ACTIVITY 1 » According to the Hurricane Ridge ride account, how many riders took part in the ride?
ACTIVITY 2 » Continue the Hurricane Ridge ride account from its final sentence, keeping the same first-person voice and subject.

*** PAGE EXCERPT Section Begins ***

I looked forward to this ride for months, excited that I could check off 2 goals with 1 ride: Ride a National Park and bike an epic climb. I signed up for the century route, but didn’t properly train for it. So I ended up cutting the ride short to be safe, and kept all the best highlights of the route that I could. I loved this ride and would do it again in a heartbeat.
Ride Summary
Experience
Super friendly riders. Every rider passing greeting me with a friendly good morning, and most shared some small talk. Even though I rode alone, I felt like I was riding with friends.
Riders spanned from children, mountain bikers, casual cruisers, jeans on clunkers, bikepackers, ebikes, people like me, all the way to flashy cyclists and outright speed demons.
While there were only 800 riders, I was always within reach of others on Hurricane Ridge.
A large team of riders clipped a laminated photo on their backs, depicting a young and cheerful cyclist. He was a friend and ride organizer who passed from COVID just 2 weeks before the ride. I don’t know how they shared this explanation of him again and again without tearing up, because I teared up just hearing about it. When I shared this with B, he said, “Well, he should have been vaccinated”. THe thing is, maybe he came down with a COVID a month ago when vaccinations were available, but maybe he’s been in the hospital since January. I didn’t ask. COVID death is interested as it’s largely preventable by changing your behavior, but like all illnesses, he might have done everything right and still died.

*** PAGE EXCERPT Section Ends ***
*** RECORDED DATA Section Begins ***

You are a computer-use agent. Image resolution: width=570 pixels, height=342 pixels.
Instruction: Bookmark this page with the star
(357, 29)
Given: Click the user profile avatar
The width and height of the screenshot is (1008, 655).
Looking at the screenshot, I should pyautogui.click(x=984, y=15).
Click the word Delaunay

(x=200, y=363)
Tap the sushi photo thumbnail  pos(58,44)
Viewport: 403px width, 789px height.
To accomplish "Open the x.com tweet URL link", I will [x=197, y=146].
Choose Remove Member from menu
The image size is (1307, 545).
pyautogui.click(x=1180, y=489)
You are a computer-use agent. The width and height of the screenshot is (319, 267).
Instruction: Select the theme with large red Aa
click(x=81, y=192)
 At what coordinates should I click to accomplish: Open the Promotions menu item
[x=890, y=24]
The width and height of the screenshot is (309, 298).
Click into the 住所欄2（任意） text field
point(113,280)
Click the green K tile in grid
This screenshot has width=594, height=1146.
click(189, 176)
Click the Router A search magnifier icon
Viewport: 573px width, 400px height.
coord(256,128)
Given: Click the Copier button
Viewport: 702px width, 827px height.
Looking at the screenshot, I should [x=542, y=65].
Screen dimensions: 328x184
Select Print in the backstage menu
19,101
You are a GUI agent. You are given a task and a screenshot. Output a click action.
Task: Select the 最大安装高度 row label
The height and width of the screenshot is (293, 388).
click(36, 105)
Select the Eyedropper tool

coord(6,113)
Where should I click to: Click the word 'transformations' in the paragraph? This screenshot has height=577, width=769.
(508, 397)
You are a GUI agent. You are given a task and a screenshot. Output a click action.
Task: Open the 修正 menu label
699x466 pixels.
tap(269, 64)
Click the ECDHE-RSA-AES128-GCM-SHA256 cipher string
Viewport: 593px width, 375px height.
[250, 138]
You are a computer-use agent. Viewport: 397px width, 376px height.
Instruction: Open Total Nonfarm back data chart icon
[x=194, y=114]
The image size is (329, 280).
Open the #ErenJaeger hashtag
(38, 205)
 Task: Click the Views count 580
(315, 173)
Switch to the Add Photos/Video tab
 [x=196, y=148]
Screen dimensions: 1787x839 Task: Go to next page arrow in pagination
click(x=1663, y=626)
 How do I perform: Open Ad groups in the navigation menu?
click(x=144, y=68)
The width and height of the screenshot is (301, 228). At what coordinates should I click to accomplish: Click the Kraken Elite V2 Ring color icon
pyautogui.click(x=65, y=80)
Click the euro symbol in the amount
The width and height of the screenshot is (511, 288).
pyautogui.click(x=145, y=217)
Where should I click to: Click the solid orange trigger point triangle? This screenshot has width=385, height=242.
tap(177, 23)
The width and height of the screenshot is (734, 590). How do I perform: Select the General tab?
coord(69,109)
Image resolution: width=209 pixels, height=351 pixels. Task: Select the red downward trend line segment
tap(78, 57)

*** RECORDED DATA Section Ends ***

EXERCISE OUTPUT 1 » 800 riders

EXERCISE OUTPUT 2 »
Riding through Elwha felt like the opposite, I was a tiny speck, alone in a vast wilderness.
I awed at the wilderness of it all. I could see into underbrush and trees that probably doesn’t often feel the touch of man. I recently watched the Twilight movies, so I played the soundtrack for myself while riding. I longed for the large expanse of northwestern rainforest the movie depicted and was just out of my reach from the bike.
Weather
Shore breezes added refreshing coolness and the blue sky allowed the sunny summer heat to come through. The early morning brought the first rain in weeks. This day had a little bit of everything, and it was all perfect. Just as I started to overheat, I’d turn a corner that opened up to the cooling sea. Just a I got to cold, the trees would open up and I’d toast a little in the sun.
Spotted
Unusually large amount of insects, spiders, caterpillars and worms on the asphalt.
Beautiful bald eagle in flight overhead
Deer at the summit
Roads
I think little fairies swept all the roads for us, there wasn’t a spec of rubble. The roads were lovely.
Elwha was a little confusing. Permanent-looking signs said that this part of the National Park was not open to motor vehicles….and yet I stayed on a road the whole time. Why was the road there?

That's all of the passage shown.